L’avocat tunisien Ayachi Hammami poursuivi pour avoir critiqué la justice
Défenseur des droits de l’homme, l’avocat, qui fut ministre du premier gouvernement de Kaïs Saïed, est poursuivi pour avoir tenu des propos critiques à l’égard de la justice. De nombreuses organisations lui ont apporté leur soutien.
Avocat qui s’était fait connaître pour son opposition au régime de Zine el-Abidine Ben Ali, Ayachi Hammami n’aurait jamais imaginé qu’après la révolution de 2011 il serait poursuivi pour s’être exprimé en homme libre. C’est pourtant la situation paradoxale dans laquelle il se retrouve. Un fait d’autant plus troublant qu’il a été, en 2020, ministre des Droits de l’homme et de la Relation avec les instances constitutionnelles et la société civile au sein du gouvernement Fakhfakh, premier exécutif adoubé par l’actuel président, Kaïs Saïed, après son investiture.
Magistrats révoqués
Hammami, 64 ans, est aujourd’hui poursuivi par Leïla Jaffel, la ministre de la Justice, en vertu du décret-loi 54, qui sanctionne le recours à des réseaux sociaux et à d’autres moyens de communication pour diffuser des rumeurs.

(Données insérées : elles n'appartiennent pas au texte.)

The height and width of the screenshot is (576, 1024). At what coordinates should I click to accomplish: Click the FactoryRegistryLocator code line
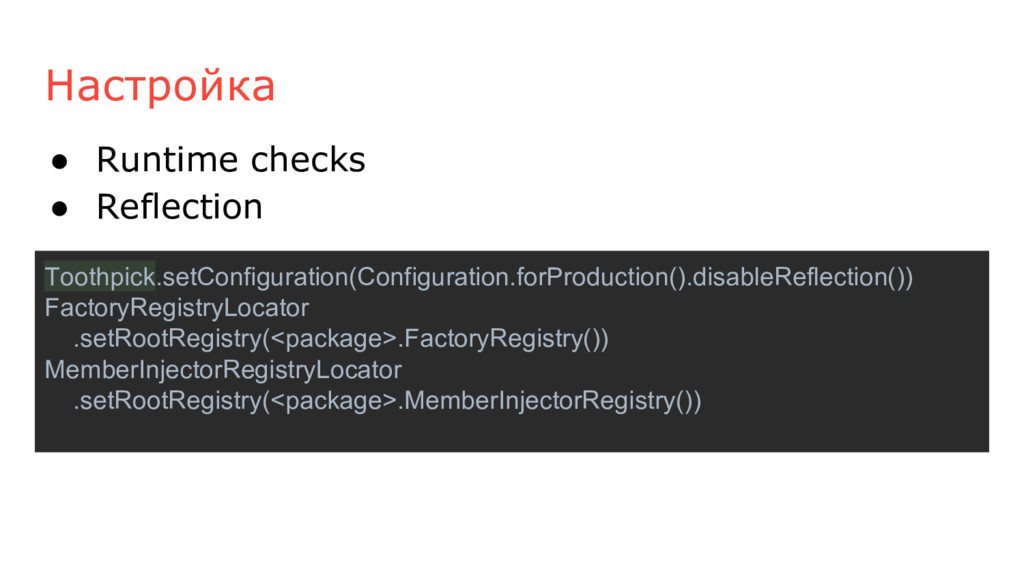pos(177,308)
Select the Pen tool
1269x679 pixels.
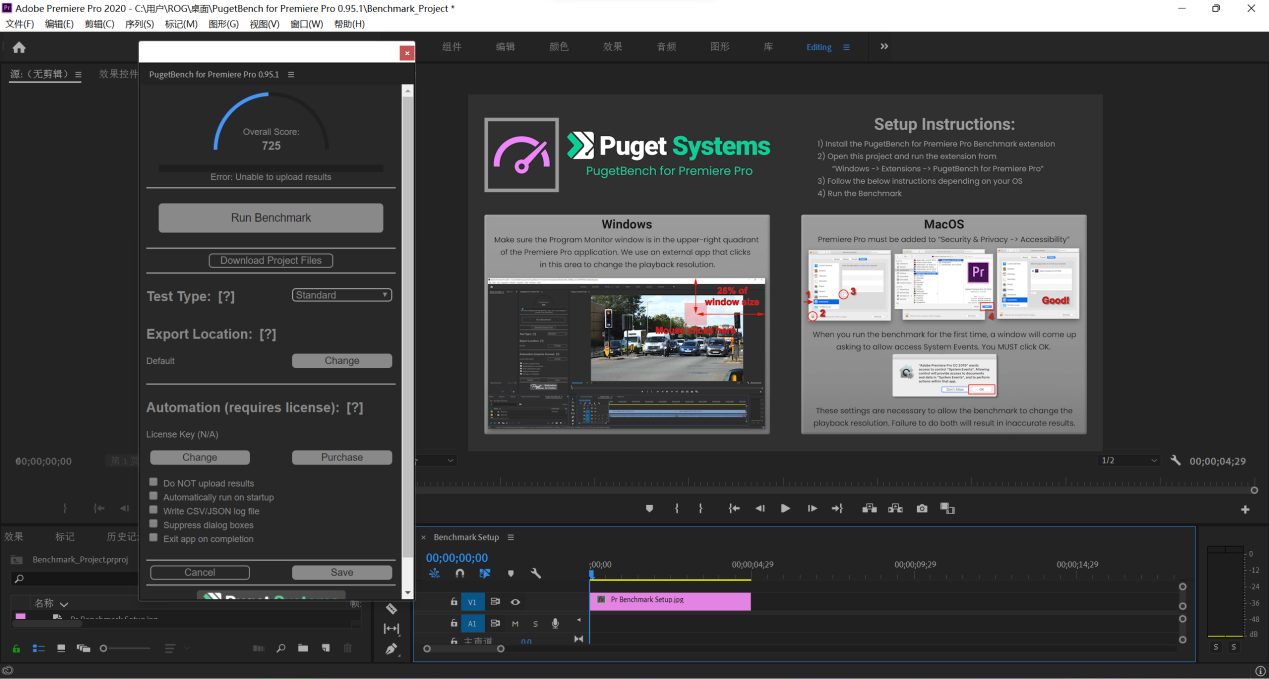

Il lui est reproché, en l’occurrence, d’avoir, le 29 décembre 2022, au cours d’un entretien à la radio Shems FM, imputé à la justice la responsabilité de ce qu’il a qualifié de « second carnage » perpétré à l’encontre des 57 juges que Kaïs Saïed avait révoqués pour « corruption » et malversations diverses. À la suite d’une décision du tribunal administratif de Tunis, 49 d’entre eux avaient été blanchis, mais le ministère a refusé d’appliquer ce jugement et de les réintégrer.
Selon Ayachi Hammami, Leïla Jaffel a également enfreint la loi en chargeant son chef de cabinet de demander au procureur de la République d’ouvrir une enquête. Or, selon l’avocat, la procédure voudrait que le ministre de la Justice se contente de « solliciter le procureur général de la cour d’appel concernée pour que celui-ci transfère l’affaire au procureur de la République ». Mais c’est plus précisément le fait d’avoir déclaré que « la ministre avait renvoyé les juges devant le pôle antiterroriste » qui vaut à l’avocat d’être convoqué par un juge.
Depuis sa promulgation, en septembre 2022, le décret 54 est perçu comme un texte destiné à empêcher que des voix dissidentes ne s’expriment. Il punit de « cinq ans d’emprisonnement et de 50 000 dinars d’amende quiconque utilise sciemment des systèmes et réseaux d’information et de communication en vue de produire, répandre, diffuser, ou envoyer, ou rédiger, de fausses nouvelles, de fausses données, des rumeurs, des documents faux ou falsifiés ou faussement attribués à autrui dans le but de porter atteinte aux droits d’autrui ou à porter préjudice à la sûreté publique ou à la défense nationale, ou de semer la terreur parmi la population ».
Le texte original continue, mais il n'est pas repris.